Collected data entries
=== Begin Enclosure ===
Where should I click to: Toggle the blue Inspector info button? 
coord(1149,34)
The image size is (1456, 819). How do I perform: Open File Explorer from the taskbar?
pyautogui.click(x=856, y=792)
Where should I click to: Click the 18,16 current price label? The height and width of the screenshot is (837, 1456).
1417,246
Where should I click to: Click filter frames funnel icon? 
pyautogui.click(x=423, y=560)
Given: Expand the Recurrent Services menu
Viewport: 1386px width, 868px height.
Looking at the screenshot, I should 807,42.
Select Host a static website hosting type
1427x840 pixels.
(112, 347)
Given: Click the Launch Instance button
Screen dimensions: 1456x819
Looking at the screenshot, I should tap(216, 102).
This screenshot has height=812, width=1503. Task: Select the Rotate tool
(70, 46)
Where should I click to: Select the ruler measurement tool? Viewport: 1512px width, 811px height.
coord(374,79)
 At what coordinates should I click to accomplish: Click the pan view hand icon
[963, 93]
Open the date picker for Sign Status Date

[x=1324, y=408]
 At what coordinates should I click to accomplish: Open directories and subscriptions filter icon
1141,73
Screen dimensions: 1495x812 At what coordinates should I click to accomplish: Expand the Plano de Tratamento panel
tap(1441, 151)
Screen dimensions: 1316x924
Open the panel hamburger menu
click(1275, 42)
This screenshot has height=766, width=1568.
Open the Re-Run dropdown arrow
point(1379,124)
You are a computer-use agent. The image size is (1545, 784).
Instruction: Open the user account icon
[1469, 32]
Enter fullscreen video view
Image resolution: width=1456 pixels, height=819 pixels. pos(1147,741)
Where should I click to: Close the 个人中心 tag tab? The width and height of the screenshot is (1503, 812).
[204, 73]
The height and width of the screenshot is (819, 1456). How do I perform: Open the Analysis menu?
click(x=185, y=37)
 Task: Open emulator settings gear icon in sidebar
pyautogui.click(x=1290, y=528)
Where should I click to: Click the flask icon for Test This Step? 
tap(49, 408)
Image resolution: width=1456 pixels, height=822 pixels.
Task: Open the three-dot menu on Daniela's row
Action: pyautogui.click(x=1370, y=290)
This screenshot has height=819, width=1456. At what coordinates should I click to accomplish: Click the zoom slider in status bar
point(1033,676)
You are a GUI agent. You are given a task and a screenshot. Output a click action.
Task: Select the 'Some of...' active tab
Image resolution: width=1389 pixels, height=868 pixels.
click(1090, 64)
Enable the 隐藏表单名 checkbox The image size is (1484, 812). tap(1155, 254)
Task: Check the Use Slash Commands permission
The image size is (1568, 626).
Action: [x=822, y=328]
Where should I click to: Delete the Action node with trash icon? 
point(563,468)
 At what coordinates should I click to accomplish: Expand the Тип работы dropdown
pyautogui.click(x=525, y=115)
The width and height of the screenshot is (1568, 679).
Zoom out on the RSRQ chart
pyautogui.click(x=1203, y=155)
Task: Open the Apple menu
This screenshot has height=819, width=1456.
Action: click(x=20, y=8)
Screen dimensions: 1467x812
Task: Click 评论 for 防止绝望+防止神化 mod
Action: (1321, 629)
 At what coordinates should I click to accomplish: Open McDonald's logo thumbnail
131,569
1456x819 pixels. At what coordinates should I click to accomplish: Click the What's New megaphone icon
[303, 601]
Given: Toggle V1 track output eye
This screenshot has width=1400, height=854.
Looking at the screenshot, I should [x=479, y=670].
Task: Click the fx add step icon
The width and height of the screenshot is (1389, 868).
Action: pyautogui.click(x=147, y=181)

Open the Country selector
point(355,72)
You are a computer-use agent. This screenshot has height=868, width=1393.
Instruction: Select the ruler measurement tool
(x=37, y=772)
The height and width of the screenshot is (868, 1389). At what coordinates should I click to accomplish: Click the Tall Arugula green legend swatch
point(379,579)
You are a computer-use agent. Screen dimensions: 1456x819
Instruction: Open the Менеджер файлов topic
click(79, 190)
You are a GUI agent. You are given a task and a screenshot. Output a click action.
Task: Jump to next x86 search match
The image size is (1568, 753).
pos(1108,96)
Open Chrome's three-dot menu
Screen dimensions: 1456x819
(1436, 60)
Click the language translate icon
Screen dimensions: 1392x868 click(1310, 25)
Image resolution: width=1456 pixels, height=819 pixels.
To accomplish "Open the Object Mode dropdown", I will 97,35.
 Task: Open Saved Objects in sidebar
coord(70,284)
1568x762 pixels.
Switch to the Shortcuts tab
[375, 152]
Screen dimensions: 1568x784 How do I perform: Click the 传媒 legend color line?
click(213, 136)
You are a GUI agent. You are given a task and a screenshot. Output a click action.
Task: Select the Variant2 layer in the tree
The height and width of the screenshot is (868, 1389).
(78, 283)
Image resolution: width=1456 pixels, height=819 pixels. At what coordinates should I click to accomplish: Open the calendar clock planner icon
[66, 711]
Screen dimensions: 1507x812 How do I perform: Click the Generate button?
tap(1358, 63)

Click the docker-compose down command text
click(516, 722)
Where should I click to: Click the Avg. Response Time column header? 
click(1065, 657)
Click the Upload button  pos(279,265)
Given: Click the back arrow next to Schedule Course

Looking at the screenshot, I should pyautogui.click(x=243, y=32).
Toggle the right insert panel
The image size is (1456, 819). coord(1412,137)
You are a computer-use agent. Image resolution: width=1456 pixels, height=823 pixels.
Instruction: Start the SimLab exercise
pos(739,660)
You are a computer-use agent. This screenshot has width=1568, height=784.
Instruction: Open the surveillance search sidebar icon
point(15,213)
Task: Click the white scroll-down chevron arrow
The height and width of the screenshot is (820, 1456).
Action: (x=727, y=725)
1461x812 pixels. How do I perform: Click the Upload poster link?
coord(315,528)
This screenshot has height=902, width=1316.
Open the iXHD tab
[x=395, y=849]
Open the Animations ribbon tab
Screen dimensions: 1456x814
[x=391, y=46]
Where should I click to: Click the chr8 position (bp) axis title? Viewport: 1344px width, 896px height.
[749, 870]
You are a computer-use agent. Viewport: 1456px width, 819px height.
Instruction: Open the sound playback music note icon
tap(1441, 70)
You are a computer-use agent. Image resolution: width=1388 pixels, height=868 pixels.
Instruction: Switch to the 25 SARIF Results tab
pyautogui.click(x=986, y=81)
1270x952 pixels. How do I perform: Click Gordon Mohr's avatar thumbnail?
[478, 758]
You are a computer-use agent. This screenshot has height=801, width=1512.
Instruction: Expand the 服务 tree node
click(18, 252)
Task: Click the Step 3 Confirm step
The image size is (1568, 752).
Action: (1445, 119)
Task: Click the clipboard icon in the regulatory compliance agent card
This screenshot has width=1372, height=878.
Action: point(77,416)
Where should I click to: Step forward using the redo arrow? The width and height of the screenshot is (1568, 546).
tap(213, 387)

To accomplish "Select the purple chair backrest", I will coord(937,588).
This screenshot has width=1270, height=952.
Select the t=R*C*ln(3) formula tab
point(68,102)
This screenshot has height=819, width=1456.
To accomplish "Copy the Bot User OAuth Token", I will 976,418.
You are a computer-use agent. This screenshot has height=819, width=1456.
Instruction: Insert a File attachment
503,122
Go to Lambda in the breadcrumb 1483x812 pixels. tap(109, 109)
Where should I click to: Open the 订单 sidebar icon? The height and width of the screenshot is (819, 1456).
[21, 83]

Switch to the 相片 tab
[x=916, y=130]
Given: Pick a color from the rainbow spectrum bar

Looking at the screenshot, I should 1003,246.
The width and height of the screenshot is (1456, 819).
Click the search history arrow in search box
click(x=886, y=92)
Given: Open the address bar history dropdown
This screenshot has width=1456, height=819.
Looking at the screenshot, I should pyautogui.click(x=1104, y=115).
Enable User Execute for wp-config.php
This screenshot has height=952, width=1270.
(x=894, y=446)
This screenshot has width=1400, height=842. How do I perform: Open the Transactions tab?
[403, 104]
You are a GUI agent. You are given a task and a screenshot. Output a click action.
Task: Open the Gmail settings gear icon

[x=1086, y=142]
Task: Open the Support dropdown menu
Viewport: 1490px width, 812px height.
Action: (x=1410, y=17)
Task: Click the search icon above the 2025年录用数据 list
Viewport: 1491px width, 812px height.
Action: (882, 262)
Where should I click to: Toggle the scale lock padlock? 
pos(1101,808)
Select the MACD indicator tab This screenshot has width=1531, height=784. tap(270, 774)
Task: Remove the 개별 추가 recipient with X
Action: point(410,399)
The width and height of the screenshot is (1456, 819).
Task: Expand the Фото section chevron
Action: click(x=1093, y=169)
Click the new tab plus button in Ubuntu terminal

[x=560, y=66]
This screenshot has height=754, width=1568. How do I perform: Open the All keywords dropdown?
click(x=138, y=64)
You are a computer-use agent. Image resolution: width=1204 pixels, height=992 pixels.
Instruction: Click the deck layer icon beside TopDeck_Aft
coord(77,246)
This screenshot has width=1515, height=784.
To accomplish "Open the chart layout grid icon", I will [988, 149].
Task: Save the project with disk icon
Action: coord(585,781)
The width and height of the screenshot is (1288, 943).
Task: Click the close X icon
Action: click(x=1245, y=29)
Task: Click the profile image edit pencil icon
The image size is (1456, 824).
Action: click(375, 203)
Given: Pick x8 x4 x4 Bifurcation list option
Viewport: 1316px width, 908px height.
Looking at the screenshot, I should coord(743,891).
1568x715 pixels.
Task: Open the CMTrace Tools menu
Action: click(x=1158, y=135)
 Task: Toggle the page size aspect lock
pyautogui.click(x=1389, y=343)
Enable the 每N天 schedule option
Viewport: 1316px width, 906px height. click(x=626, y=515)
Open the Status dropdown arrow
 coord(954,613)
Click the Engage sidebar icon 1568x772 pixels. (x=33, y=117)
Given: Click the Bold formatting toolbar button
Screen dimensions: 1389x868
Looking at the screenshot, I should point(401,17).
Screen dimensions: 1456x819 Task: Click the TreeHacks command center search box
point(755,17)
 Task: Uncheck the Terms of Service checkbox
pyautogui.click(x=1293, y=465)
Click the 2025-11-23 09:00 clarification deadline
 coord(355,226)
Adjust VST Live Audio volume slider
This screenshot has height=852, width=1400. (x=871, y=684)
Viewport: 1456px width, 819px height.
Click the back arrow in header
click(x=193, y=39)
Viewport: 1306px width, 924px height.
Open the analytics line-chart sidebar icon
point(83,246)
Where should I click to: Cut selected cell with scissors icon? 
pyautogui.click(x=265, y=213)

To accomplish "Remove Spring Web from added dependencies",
=== End Enclosure ===
Pull every line with the string "list" from the data above.

OUTPUT BELOW:
Task: Click the search icon above the 2025年录用数据 list
Given: Pick x8 x4 x4 Bifurcation list option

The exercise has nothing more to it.